* [Problem to work on] After finding "You are a computer-use agent." in a line below, print that line and the rest of the lines exactly, leaving out all pictures.
++++++++++++++++++++
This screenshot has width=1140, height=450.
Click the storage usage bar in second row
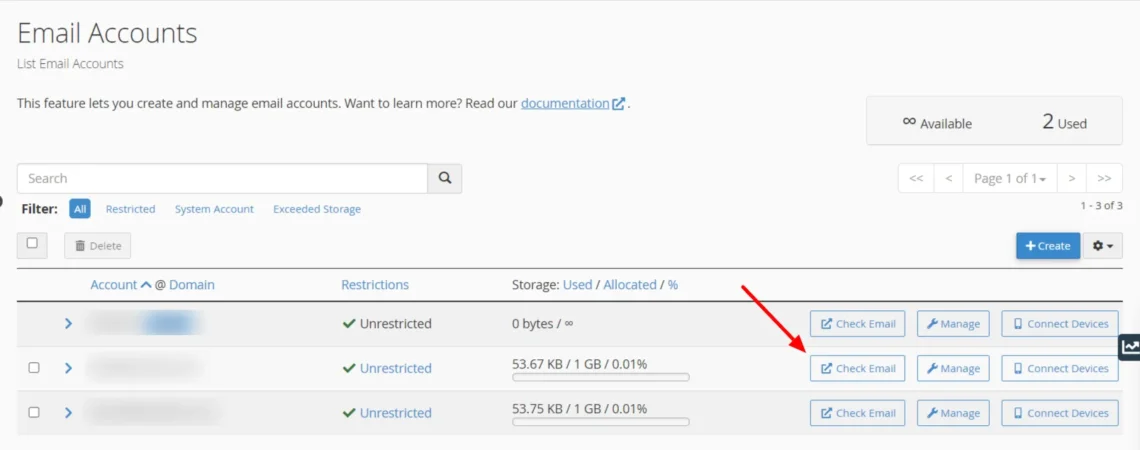point(600,378)
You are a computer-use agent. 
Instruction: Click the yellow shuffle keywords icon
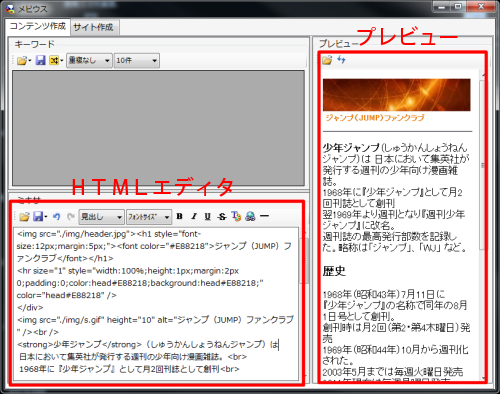pyautogui.click(x=54, y=60)
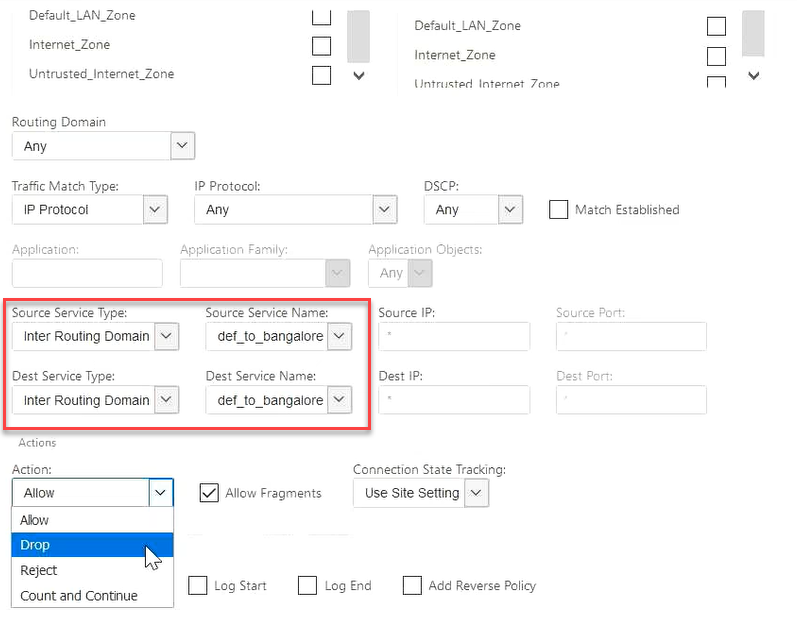The width and height of the screenshot is (797, 622).
Task: Check the Log Start box
Action: tap(198, 585)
++++++++++++++++++++
* [Result]
You are a computer-use agent. 
Instruction: Click the yellow shuffle keywords icon
pyautogui.click(x=54, y=60)
The width and height of the screenshot is (797, 622).
Task: Check the Log Start box
Action: tap(198, 585)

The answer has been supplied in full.